The most recent installment is this article by David Savage in Saturday's Los Angeles Times.  He brings up the old Hudson v. McMillian controversy from 1992.  Justice Thomas's dissent in this case is among the most misrepresented opinions in the modern history of the Court.
The question was whether a prisoner had an Eighth Amendment claim against a prison guard for a beating.  Justice Thomas's opinion was that the Eighth Amendment is addressed to sentencing and not to acts by guards unauthorized by the sentence.  That opinion is entirely in accord with the historical understanding of that amendment.  He most certainly did not say that beatings by prison guards were legal or that prisoners had no redress.  He said that the prohibition and the remedy came from other sources of law, not the Eighth Amendment.

That critically important point is absent from the L.A. Times story.  Instead, it ends the Hudson discussion with the statement, "Thomas' approach would permit the torturing of prisoners, Justice Harry Blackmun said."  That may or may not be an apt paraphrase of Justice Blackmun's overheated opinion, but it is surely wrong in its assessment of Justice Thomas's opinion.  His approach most emphatically would not permit the torturing of prisoners.  Here is what he actually wrote:

Abusive behavior by prison guards is deplorable conduct that properly evokes outrage and contempt.  But that does not mean that it is invariably unconstitutional. The Eighth Amendment is not, and should not be turned into, a National Code of Prison Regulation. To reject the notion that the infliction of concededly "minor" injuries can be considered either "cruel" or "unusual" punishment (much less cruel and unusual punishment) is not to say that it amounts to acceptable conduct. Rather, it is to recognize that primary responsibility for preventing and punishing such conduct rests not with the Federal Constitution but with the laws and regulations of the various States.

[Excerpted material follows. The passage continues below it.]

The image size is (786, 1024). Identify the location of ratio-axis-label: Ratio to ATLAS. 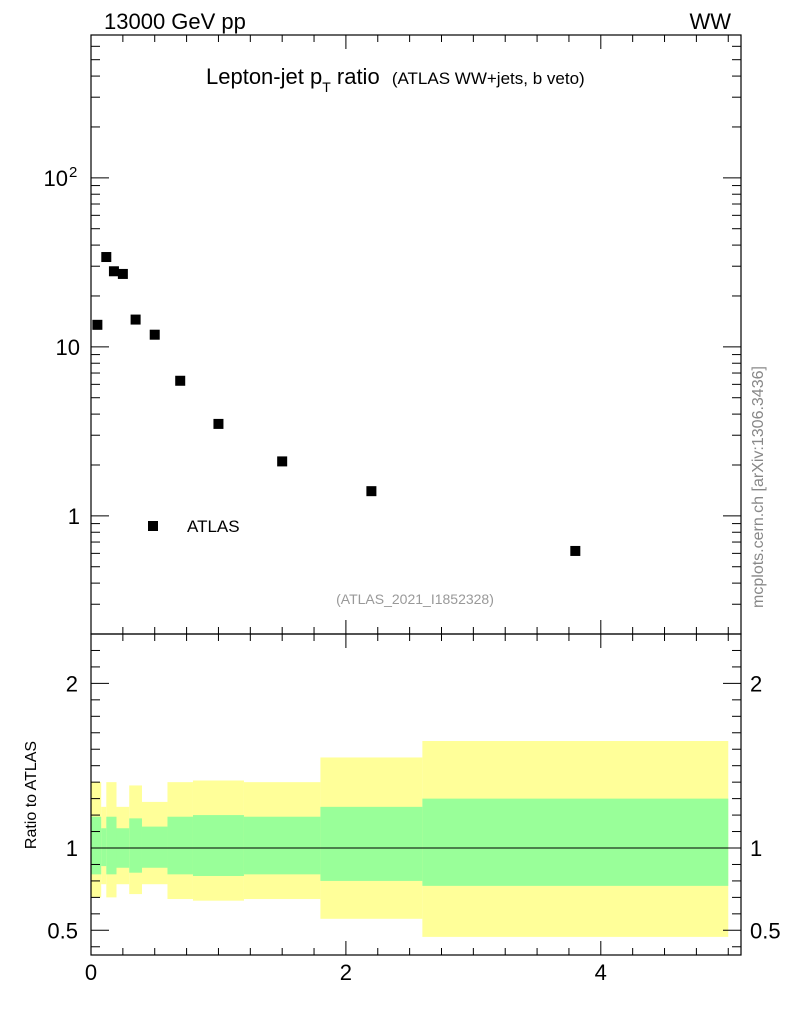
(32, 795).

Petitioner apparently could have, but did not, seek redress for his injuries under state law.  Respondents concede that if available state remedies were not constitutionally adequate, petitioner would have a claim under the Due Process Clause of the Fourteenth Amendment.  [Citations.]  I agree with respondents that this is the appropriate, and appropriately limited, federal constitutional inquiry in this case.
The dispute is not over the existence of a right or the existence of a remedy, but only over which part of the law provides one.  Would anyone who had not read the opinion get that from the L.A. Times story?  I certainly wouldn't have gotten if it I didn't already know it.